核心代码(rabbit_amqqueue:declare/7):
declare(QueueName, Durable, AutoDelete, Args, Owner, ActingUser, Node) ->
%% 1)参数规范化:合并策略参数、检查最大长度等约束
NormalizedArgs = augment_declare_args(QueueName, Durable, AutoDelete, Args, ActingUser),
%% 2)确定队列类型(默认 classic,可通过 x-queue-type 指定)
Type = get_queue_type(NormalizedArgs),
%% 3)检查类型兼容性(如 Quorum 队列必须是 durable=true, auto_delete=false)
case rabbit_queue_type:is_compatible(Type, Durable, AutoDelete, Owner =/= none) of
false -> {error, incompatible_queue_arguments};
true ->
%% 4)构造 amqqueue 记录
Q0 = amqqueue:new(QueueName, Owner, Durable, AutoDelete, NormalizedArgs),
Q = amqqueue:set_type(Q0, Type),
%% 5)委托给队列类型模块声明(事务:检查冲突、写入 Mnesia)
rabbit_queue_type:declare(Q, Node)
end.
调用链上游(谁调用了 declare):
rabbit_channel:handle_method(#'queue.declare'{}, _, State):handle_method(#'queue.declare'{queue = QueueBin, durable = Durable, ...}, _, State) -> QueueName = rabbit_misc:r(VHost, queue, QueueBin), case rabbit_amqqueue:declare(QueueName, Durable, AutoDelete, Args, Owner, User) of {new, Q} -> %% 声明成功,记录到 channel 状态 State1 = monitor_queue(Q, State), reply(#'queue.declare_ok'{queue = QueueBin, ...}, State1); {existing, Q} -> %% 幂等声明 reply(#'queue.declare_ok'{...}, State); {protocol_error, Type, Reason, Args} -> rabbit_misc:protocol_error(Type, Reason, Args) end.
时序图:
sequenceDiagram
autonumber
participant Client
participant Channel as rabbit_channel
participant AM as rabbit_amqqueue
participant QT as rabbit_queue_type
participant CQ as rabbit_classic_queue<br/>(或 Quorum/Stream)

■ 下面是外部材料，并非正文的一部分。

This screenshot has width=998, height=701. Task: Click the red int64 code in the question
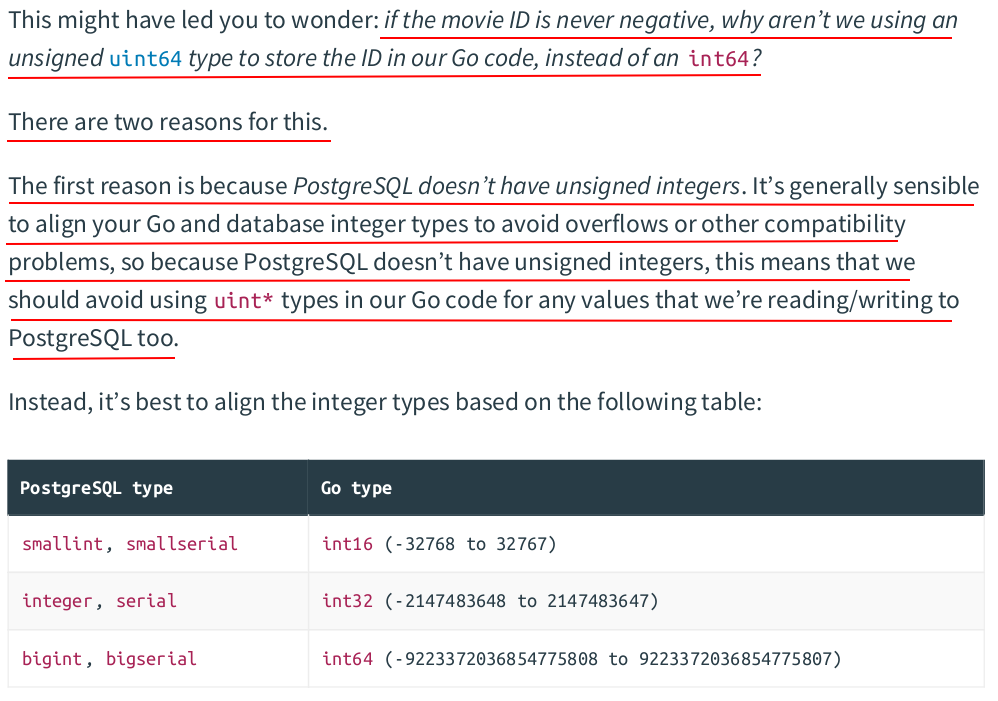tap(719, 59)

participant DB as rabbit_db_queue
Client->>Channel: queue.declare(durable, args)
Channel->>AM: declare(QueueName, Durable, Args)
AM->>QT: get_queue_type(Args)
QT-->>AM: rabbit_classic_queue
AM->>QT: is_compatible(Type, Durable, AutoDelete)
QT-->>AM: true
AM->>CQ: declare(Q, Node)
CQ->>DB: insert_or_update(Q)
DB-->>CQ: {ok, NewQ}
CQ-->>AM: {new, NewQ}
AM-->>Channel: {new, NewQ}
Channel->>Channel: monitor_queue(Q)
Channel-->>Client: queue.declare_ok
异常与边界:
| 场景 | 行为 |
|---|---|
| 重复声明(配置一致) | 返回 {existing, Q},幂等操作 |
| 重复声明(配置冲突) | {protocol_error, precondition_failed, "cannot redeclare..."} |
| 节点不可用 | 阻塞等待或超时失败(仲裁队列需大多数节点在线) |
| 超过队列数量限制 | {protocol_error, precondition_failed, "max queues reached"} |
(2)deliver/3 - 投递消息
基本信息:
- 协议:
rabbit_queue_type:deliver([amqqueue:amqqueue()], mc:state(), Options) -> Result - 幂等性:否(每次调用都会重新路由消息)
请求结构体:
-type deliver_options() :: #{
correlation := term(), % 关联 ID,用于 Publisher Confirms
mandatory := boolean(), % 若无队列可路由则返回 basic.return
delivery_mode := 1 | 2 % 1=transient, 2=persistent
}.
响应类型:
-type deliver_result() ::
ok | % 所有队列投递成功
{delivered, [amqqueue:amqqueue()]} | % 部分队列投递(其余崩溃/停止)
{unroutable, mc:state()}. % 没有队列接收(mandatory=true 时触发 basic.return)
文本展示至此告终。